Element and text location data
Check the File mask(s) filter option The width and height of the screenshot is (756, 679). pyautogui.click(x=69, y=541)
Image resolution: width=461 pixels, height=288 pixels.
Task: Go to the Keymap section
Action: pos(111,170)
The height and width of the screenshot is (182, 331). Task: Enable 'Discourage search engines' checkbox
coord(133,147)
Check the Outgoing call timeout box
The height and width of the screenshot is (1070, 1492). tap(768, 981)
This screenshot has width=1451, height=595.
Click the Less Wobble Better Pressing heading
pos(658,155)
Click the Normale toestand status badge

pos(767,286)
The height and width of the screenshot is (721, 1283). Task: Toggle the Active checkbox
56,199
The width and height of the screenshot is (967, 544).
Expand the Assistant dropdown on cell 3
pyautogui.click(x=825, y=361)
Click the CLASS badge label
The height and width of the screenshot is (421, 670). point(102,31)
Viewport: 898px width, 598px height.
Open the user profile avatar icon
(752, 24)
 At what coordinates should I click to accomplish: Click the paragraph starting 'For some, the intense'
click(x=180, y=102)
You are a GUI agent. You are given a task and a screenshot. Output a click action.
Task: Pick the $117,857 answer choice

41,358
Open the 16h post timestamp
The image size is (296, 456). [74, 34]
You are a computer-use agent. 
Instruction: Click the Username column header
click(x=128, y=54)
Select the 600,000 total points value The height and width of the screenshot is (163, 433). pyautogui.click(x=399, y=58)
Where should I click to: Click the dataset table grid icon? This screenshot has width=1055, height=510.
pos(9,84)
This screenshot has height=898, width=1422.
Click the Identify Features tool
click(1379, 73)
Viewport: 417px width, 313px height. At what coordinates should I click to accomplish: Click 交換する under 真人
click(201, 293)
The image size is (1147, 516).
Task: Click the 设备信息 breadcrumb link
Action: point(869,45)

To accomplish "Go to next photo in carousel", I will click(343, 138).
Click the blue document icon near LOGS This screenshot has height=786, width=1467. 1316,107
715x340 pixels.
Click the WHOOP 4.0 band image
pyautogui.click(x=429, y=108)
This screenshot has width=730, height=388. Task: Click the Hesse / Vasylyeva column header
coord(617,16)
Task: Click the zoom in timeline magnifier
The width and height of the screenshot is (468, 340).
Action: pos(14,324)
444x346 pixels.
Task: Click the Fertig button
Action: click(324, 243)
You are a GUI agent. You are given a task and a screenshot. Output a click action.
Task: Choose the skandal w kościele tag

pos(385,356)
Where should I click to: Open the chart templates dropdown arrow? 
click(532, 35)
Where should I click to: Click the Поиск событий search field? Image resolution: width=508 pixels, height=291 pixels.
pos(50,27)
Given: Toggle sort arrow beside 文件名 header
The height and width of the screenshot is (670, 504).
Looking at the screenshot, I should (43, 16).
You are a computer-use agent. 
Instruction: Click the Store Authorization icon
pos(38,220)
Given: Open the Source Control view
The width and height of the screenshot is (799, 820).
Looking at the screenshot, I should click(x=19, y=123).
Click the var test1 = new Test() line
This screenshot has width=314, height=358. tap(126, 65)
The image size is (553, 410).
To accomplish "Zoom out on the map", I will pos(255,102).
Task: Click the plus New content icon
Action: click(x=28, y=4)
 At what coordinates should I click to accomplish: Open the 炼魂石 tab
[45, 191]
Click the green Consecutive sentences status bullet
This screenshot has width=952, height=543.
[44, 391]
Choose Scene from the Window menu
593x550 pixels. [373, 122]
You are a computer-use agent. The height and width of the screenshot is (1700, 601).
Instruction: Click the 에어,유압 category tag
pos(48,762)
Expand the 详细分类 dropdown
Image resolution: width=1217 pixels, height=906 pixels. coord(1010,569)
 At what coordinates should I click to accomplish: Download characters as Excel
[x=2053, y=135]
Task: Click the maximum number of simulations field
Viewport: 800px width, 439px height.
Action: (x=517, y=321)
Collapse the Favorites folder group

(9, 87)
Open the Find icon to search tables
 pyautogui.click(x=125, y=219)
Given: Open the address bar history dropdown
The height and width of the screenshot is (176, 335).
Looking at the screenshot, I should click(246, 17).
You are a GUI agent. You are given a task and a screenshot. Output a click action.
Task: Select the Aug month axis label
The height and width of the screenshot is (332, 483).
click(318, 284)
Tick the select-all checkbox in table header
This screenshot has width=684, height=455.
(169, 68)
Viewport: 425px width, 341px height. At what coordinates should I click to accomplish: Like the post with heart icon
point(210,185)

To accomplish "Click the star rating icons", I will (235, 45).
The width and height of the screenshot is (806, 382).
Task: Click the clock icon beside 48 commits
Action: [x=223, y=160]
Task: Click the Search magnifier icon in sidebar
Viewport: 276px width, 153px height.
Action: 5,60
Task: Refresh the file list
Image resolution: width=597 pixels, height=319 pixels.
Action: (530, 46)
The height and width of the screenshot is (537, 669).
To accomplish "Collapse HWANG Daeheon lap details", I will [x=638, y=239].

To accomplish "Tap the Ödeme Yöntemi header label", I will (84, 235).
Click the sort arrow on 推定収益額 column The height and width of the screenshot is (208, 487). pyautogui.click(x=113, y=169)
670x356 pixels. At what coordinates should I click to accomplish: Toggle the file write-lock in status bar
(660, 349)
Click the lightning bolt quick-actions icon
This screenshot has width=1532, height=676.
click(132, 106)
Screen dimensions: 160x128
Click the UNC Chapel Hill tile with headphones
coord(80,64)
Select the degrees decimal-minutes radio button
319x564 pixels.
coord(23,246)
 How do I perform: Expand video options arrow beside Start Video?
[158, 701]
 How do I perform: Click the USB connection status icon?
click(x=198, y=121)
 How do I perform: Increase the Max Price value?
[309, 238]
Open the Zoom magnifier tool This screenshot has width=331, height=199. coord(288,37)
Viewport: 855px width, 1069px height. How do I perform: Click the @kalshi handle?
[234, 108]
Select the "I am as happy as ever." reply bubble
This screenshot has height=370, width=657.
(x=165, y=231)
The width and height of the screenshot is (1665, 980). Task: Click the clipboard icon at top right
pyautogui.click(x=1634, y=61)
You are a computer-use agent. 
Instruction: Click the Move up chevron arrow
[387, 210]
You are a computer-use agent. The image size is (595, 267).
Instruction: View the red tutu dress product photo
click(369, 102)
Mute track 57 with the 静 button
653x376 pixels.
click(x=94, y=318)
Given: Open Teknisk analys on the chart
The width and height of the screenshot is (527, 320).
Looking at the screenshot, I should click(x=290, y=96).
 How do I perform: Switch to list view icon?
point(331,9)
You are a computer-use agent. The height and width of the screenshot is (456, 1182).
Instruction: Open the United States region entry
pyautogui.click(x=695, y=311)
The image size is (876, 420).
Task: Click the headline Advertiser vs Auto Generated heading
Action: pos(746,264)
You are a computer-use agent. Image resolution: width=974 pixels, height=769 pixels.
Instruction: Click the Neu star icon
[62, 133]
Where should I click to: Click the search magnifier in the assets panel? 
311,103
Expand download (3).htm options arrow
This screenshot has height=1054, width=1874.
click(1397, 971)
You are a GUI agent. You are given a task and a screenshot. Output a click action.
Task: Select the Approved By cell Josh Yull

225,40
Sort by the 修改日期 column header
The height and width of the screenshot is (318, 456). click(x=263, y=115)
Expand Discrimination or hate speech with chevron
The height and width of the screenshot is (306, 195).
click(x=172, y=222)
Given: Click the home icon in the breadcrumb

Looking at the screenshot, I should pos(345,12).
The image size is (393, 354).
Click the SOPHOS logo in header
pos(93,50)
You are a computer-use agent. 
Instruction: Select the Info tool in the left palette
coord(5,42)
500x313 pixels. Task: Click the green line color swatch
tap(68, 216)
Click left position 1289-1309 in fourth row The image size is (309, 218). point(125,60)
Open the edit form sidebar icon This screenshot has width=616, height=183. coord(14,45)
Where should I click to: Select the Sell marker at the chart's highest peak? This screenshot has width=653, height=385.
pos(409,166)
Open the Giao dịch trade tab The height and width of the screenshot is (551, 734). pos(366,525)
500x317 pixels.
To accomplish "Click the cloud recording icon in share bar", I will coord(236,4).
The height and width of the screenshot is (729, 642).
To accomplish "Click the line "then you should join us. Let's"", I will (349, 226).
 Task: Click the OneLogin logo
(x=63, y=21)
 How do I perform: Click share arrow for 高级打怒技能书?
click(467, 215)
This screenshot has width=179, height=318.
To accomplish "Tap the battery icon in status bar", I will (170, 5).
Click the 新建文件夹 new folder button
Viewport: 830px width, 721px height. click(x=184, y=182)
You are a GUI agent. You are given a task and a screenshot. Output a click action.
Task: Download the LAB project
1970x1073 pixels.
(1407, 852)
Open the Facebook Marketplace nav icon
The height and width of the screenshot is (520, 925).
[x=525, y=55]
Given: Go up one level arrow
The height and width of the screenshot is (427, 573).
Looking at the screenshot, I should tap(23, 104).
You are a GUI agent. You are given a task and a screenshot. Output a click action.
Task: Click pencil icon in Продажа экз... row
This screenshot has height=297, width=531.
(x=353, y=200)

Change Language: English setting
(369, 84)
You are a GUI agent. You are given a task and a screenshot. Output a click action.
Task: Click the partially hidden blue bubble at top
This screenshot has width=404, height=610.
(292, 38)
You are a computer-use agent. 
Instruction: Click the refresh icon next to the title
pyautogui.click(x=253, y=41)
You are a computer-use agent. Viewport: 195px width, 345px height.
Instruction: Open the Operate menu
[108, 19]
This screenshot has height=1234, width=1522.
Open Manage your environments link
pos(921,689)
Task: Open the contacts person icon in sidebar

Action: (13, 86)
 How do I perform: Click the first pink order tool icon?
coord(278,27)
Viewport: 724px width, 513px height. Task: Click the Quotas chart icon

▶ _Challenge_:
Rewrite the lines from the one containing "Viewport: 898px width, 598px height." through the one containing "click(x=128, y=54)", inclusive, substituting "account" for "avatar" and leaving everything else unchanged. Give only those lines.

▶ _Completed exercise_:
Viewport: 898px width, 598px height.
Open the user profile account icon
(752, 24)
 At what coordinates should I click to accomplish: Click the paragraph starting 'For some, the intense'
click(x=180, y=102)
You are a GUI agent. You are given a task and a screenshot. Output a click action.
Task: Pick the $117,857 answer choice

41,358
Open the 16h post timestamp
The image size is (296, 456). [74, 34]
You are a computer-use agent. 
Instruction: Click the Username column header
click(x=128, y=54)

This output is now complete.